One of the most effective methods of developing productive attitudes in people is to give specific feedback about both effective and ineffective behavior. Even people with good attitudes do not automatically know what behaviors are appropriate. They must be taught by separate instances of feedback how to choose the most acceptable behaviors.
Providing feedback on performance is a continuous process. Feedback has a greater impact on productivity when these principles are observed:
- Give feedback as soon as possible. When praise for a specific task well done occurs promptly, it does more to encourage continued high level achievement than a good rating on a semi-annual performance review several months after the good work is first accomplished. Likewise, immediate correction of an error accompanied by positive suggestions for improvement is more likely to produce a desirable change in behavior than an unfavorable performance review at some time in the future.
- Give feedback on both positive and negative factors. Giving feedback only to correct errors causes people to become discouraged. They may believe that the only way to gain your attention is to do something wrong. Since most people crave recognition, a lack of positive feedback often encourages negative performance. Being criticized is better to some people than being ignored. Attention of any kind can be a form of reward. Be sure you are rewarding positive behavior, not just negative behavior, with attention and recognition. Watch for outstanding performance, improved performance, and continued quality performance in your team members, and mention that you have noticed it. Visibly reward positive performance when possible. Give extra compliments for work well done, for innovative ideas pursued, and for extra effort expended to meet a deadline. People who
regularly receive praise and recognition for work well done are less likely to react defensively when you find it necessary to correct errors.

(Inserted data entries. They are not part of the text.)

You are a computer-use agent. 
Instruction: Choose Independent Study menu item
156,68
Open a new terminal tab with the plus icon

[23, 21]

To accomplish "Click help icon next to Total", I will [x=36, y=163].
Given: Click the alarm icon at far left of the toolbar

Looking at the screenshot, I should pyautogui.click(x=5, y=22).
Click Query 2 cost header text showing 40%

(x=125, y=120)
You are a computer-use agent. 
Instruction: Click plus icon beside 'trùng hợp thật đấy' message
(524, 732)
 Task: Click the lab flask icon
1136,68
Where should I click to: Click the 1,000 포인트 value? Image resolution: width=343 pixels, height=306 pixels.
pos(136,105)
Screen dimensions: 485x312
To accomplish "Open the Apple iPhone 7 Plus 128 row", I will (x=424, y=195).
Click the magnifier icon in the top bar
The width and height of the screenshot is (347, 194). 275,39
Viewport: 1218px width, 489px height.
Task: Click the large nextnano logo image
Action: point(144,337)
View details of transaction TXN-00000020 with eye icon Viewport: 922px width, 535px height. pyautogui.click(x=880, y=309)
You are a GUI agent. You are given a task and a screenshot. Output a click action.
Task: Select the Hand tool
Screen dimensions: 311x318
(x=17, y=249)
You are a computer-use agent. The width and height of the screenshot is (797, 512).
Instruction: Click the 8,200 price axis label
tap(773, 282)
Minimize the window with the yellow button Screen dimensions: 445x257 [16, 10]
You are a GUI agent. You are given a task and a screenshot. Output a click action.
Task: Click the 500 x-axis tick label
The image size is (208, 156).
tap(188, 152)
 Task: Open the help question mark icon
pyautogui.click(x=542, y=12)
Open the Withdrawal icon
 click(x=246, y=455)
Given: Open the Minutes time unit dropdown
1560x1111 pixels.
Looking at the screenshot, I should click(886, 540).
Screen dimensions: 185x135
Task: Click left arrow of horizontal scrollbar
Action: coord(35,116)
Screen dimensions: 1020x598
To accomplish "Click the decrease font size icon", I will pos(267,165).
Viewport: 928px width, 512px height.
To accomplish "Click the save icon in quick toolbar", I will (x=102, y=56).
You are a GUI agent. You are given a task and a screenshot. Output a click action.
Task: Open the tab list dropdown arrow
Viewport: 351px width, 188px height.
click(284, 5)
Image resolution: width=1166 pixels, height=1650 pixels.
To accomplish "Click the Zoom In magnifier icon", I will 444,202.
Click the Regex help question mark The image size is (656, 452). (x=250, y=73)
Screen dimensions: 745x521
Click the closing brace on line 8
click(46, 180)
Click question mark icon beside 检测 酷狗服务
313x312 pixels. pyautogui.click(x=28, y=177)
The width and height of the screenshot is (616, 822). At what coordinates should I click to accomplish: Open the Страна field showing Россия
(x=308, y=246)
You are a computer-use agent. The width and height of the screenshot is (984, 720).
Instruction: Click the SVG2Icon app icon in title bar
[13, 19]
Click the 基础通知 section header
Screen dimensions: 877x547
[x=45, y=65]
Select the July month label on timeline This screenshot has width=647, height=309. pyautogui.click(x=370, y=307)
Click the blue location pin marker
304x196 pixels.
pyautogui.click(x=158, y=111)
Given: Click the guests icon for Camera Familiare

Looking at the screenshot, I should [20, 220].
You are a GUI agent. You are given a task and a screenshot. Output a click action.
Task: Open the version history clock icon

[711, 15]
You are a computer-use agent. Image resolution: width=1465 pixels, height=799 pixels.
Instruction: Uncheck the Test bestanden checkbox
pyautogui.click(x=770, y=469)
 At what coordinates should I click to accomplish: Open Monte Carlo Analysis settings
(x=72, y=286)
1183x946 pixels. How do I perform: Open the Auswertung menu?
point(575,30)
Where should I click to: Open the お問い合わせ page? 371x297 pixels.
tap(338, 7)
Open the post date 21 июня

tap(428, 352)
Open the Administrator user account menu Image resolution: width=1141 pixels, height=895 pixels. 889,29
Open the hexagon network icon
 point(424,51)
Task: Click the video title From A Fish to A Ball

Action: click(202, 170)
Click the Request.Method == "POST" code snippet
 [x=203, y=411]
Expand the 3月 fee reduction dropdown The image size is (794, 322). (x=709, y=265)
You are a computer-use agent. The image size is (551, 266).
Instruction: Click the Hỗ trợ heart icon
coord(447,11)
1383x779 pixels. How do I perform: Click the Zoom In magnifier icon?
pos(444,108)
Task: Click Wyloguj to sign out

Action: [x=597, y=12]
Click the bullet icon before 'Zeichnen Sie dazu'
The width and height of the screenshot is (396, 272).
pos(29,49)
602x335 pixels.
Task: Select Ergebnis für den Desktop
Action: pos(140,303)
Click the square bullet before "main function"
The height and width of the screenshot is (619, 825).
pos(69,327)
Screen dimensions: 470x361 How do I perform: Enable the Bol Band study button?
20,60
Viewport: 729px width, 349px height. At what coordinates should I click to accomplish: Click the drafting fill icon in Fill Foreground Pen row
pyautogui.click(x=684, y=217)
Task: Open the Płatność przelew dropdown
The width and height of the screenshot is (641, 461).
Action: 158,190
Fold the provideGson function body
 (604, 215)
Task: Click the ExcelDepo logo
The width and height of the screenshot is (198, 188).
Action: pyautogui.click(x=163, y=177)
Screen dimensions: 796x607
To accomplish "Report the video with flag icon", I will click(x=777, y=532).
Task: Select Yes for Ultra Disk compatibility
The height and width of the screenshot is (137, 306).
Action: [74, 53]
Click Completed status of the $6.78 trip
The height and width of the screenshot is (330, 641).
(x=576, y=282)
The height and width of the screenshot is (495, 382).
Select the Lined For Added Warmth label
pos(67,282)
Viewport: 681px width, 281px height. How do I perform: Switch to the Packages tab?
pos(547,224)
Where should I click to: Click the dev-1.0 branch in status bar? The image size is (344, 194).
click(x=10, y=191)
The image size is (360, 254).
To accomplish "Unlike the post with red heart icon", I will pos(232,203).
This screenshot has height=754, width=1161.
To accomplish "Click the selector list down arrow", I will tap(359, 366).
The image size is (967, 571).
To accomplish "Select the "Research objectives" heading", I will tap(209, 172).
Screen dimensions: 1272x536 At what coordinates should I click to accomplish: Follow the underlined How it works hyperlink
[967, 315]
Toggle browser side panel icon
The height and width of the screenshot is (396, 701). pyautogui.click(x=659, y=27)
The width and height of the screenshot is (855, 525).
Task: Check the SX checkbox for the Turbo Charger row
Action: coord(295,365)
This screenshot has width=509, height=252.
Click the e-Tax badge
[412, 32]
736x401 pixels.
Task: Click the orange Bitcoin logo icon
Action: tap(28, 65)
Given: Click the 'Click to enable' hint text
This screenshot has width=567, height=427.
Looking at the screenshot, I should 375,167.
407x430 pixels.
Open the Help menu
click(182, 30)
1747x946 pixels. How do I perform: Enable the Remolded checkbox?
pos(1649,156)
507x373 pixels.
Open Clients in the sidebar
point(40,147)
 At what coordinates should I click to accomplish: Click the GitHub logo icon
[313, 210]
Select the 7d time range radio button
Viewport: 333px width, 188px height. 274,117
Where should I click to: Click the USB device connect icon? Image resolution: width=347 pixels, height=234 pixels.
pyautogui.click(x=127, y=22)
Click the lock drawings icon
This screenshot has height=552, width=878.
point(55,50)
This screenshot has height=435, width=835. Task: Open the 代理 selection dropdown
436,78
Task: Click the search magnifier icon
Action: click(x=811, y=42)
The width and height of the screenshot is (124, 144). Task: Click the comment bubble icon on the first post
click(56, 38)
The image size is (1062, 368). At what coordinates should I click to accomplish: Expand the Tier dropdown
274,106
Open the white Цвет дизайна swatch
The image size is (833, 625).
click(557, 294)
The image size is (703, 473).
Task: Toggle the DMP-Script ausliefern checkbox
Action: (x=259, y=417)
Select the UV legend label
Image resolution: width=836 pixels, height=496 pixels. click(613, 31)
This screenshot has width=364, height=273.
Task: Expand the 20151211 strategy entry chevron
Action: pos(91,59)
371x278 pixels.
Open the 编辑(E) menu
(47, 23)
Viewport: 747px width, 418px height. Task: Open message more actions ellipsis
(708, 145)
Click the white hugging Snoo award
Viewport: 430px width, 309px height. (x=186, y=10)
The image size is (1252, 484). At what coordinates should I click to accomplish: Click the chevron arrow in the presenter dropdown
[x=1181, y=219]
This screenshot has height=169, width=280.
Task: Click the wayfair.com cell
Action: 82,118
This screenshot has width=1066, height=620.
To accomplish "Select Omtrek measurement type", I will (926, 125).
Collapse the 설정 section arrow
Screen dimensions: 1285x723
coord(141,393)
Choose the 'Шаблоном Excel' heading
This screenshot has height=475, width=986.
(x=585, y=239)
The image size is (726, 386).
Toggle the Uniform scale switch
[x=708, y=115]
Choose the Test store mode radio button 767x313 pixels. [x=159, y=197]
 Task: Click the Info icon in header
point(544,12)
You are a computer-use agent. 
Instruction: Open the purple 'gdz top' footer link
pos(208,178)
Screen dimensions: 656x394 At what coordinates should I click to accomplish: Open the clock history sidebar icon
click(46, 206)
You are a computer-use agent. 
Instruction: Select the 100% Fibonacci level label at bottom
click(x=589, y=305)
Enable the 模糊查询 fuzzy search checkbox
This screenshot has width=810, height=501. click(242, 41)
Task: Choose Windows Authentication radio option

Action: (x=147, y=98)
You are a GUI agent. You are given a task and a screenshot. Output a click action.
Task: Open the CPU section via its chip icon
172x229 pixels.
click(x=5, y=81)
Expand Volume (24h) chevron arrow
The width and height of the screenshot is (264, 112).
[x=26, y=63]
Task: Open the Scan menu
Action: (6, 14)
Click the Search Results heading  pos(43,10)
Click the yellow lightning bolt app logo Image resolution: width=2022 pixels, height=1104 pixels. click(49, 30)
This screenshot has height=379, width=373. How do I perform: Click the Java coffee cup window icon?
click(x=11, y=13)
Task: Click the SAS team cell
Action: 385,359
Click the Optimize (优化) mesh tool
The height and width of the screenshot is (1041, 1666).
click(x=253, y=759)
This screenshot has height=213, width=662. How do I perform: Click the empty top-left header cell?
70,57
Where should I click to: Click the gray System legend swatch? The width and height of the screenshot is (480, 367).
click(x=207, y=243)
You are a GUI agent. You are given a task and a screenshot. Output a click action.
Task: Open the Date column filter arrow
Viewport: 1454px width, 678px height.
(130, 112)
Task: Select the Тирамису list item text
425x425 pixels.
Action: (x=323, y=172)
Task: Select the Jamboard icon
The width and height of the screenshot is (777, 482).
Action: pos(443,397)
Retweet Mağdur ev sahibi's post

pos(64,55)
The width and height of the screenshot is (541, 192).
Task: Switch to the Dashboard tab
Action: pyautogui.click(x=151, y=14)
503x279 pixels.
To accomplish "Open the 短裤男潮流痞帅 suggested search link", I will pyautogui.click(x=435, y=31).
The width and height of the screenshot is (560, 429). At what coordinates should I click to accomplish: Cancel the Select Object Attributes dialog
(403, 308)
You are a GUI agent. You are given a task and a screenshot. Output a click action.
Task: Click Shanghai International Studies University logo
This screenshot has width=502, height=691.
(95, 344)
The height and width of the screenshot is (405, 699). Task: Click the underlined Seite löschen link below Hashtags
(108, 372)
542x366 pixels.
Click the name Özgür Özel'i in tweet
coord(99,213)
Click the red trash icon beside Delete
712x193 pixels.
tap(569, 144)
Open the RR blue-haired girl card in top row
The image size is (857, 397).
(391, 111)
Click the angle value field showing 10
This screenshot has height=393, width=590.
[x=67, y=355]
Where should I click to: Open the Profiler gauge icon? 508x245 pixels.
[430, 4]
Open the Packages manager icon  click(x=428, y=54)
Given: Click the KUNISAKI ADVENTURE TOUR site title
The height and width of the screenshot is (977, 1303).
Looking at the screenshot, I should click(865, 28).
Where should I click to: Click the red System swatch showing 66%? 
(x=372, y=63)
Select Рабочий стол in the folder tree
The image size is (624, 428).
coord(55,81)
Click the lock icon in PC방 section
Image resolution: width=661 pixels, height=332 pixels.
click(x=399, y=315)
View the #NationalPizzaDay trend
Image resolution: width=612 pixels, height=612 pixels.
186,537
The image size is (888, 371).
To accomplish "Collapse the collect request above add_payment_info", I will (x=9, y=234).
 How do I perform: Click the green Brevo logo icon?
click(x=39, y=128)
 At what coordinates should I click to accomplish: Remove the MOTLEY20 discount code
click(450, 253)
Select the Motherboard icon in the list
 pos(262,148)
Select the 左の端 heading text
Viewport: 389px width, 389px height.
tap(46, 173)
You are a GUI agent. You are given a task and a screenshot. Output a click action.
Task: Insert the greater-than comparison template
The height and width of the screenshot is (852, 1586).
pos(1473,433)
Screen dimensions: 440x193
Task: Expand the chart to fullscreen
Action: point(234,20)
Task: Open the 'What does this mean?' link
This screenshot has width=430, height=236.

- Regard feedback as coaching for growth. Keep in mind that if a team member’s behavior is inappropriate, avoiding confrontation usually prolongs and intensifies the negative situation. As long as the behavior continues, you, your organization, and your clients suffer from the person’s less-than-effective performance. And by persisting in current habits, the person misses a valuable opportunity to reach higher levels of development and achievement. Ideally, you should give much more positive than negative feedback to your team members. But when you must address a negative situation or action, adopt an attitude that giving feedback is an opportunity to coach the other person to grow. When you coach for improved performance, you communicate that you care – about the team member, the organization, and the customer. As you confront inappropriate behavior, keep these guidelines in mind: • Address the situation as privately as possible. • Give the person the benefit of the doubt. • Avoid sarcasm and joking about serious issues. • Avoid words like always and never. • Confront only specific factors the person can change. • Give the person ideas for fixing the problem. • Affirm the individual as a valuable team member.
- Make feedback specific to behavior. Effective feedback focuses on a specific situation, action, or decision and the consequences. Praise and correction alike are most effective when they are specific. Non-specific overgeneralizations, on the other hand, are confusing and counterproductive. In addressing negative situations, dealing with specifics helps separate the unacceptable behavior from the person. For example, if you tell an associate, “You’re one of the sloppiest individuals in our organization,” the person might wonder whether to buy new clothes, reorganize the work area, or be more meticulous with paperwork. Instead, state the unsatisfactory behavior in specific terms and give the person an opportunity to analyze the cause. You might say, “You have missed two of your deadlines in the last week, and I have noticed your desk looks disorganized. How do you see these two items being related?” Listen carefully. You may learn that the cause is beyond the person’s control. But if you decide that the person’s behavior is the cause, first explain why it is unacceptable. State what you expect in the way of changed behavior, and the benefits for making this change. Emphasizing the benefits increases your ability to gain the person’s commitment to change.